Daylesford has become a magnet for people who can do their jobs from home, drawn by the lifestyle of the region while staying connected to employers in Melbourne and beyond. Now the State Government has introduced legislation aimed at making that easier — though the changes carry obligations for employers as well as new rights for staff.
Under the Equal Opportunity Amendment (Work from Home) Bill 2026, introduced to Parliament in July, eligible Victorian employees who can perform their role from home will have a legal right to do so two days per week, regardless of workplace size. Part-time and casual workers will be covered on a pro-rata basis, with details to be set out in regulations. The Government argues this makes flexibility fairer, since at present larger employers are far more likely to offer it than the smaller businesses where more than 1.3 million Victorians work.
It is not an automatic right for everyone
The entitlement applies only to roles that can reasonably be performed remotely, and employers retain significant grounds to say no.
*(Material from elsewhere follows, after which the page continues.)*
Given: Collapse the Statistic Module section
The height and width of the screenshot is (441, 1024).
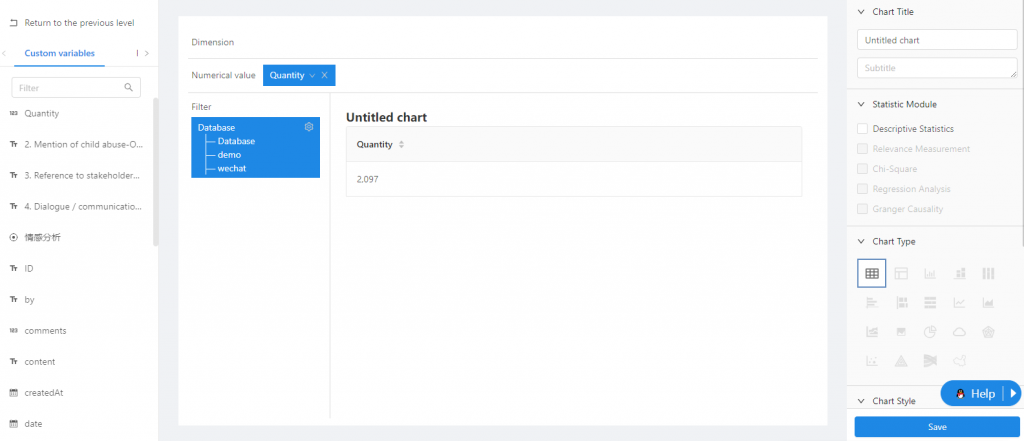Looking at the screenshot, I should click(x=862, y=104).
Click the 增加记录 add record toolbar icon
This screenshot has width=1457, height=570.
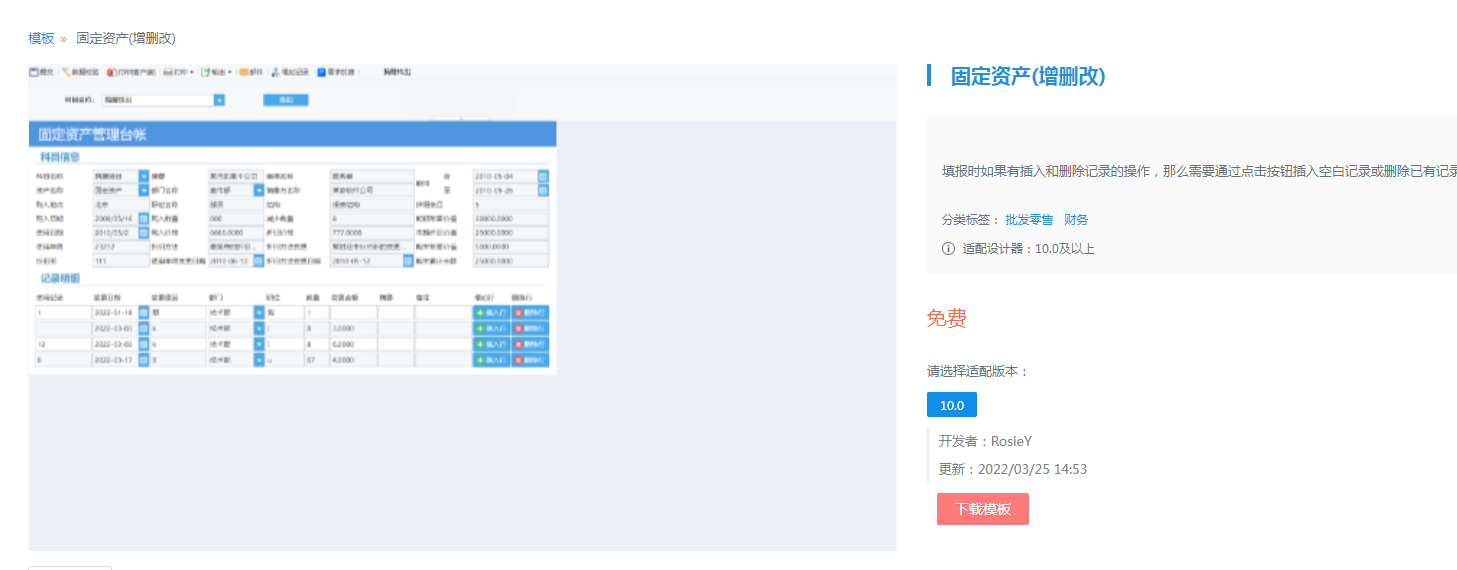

Employees can ask for up to two days a week work from home. Employers then decide whether that is reasonable for their circumstances. If it is reasonable, they must accept the claim. What counts as reasonable depends on a range of factors related to the employment. These include whether the role requires regular attendance to use on-site equipment or to deal with the public, clients or customers; whether working from home would significantly reduce productivity or efficiency; whether it would significantly affect customer service or the building of relationships with clients; whether it would impose excessive financial costs on the employer; and whether it would require impractical changes to working arrangements or new hires.Â
In short, an employer with a genuine operational reason — a café, a shopfront, a trades business, or any role that depends on being physically present — is on solid ground to require attendance.
What employers will need to do
The Bill does place new duties on businesses. Employers will be required to cover reasonable costs associated with home-based work, including essential equipment such as hardware, software and secure access to the employer’s systems. Certain workers are excluded, including those on probation, as well as apprentices, trainees and interns.
Recognising the pressure on smaller operators, the laws give them more time. The right will come into effect from 1 September 2026 for most workplaces, with a delayed commencement of 1 July 2027 for workplaces with fewer than 15 employees, to allow them time to get their HR policies and procedures in order.
How disputes will be handled
If a request is refused and the worker disagrees, there is a defined process rather than an immediate confrontation. Disputes will go to the Victorian Equal Opportunity and Human Rights Commission for conciliation, and where conciliation fails, the matter can be escalated to the Victorian Civil and Administrative Tribunal for determination. Importantly, while a dispute is unresolved the employee must abide by the employer’s lawful and reasonable directions about where to work, though they may apply for an interim order to work from home in the meantime.
The case the Government makes
The Government points to its largest-ever survey of 37,485 Victorians, which found three quarters of employees rated the right to work from home as “extremely” important, and that most of those who could work from home but currently don’t had asked and been refused. It argues the change saves families money — on average around $110 a week — cuts commuting time by more than three hours a week, and supports workforce participation now running 4.4 per cent above pre-pandemic levels.
The other view
Business groups have been sharply critical. The Victorian Chamber of Commerce and Industry and other industry bodies have called on the Government to withdraw the Bill, warning it adds regulatory complexity and risk. Employers operating across several states may face a particularly complex environment, having to manage different entitlements depending on where staff are located. Some legal commentators also warn of an unintended consequence: that businesses wary of inconsistency may standardise on exactly two days as the “safest” number, hardening arrangements that were previously handled flexibly case by case. Kennedys Law LLP
These proposals have not yet been legislated and the Bill in the parliament may be amended. But for Daylesford’s growing population of home-based workers, the proposed law offers clearer protection. For local employers, the message is to start reviewing which roles genuinely can and cannot be done remotely, and to document the operational reasons where attendance is required — well before the rules take effect.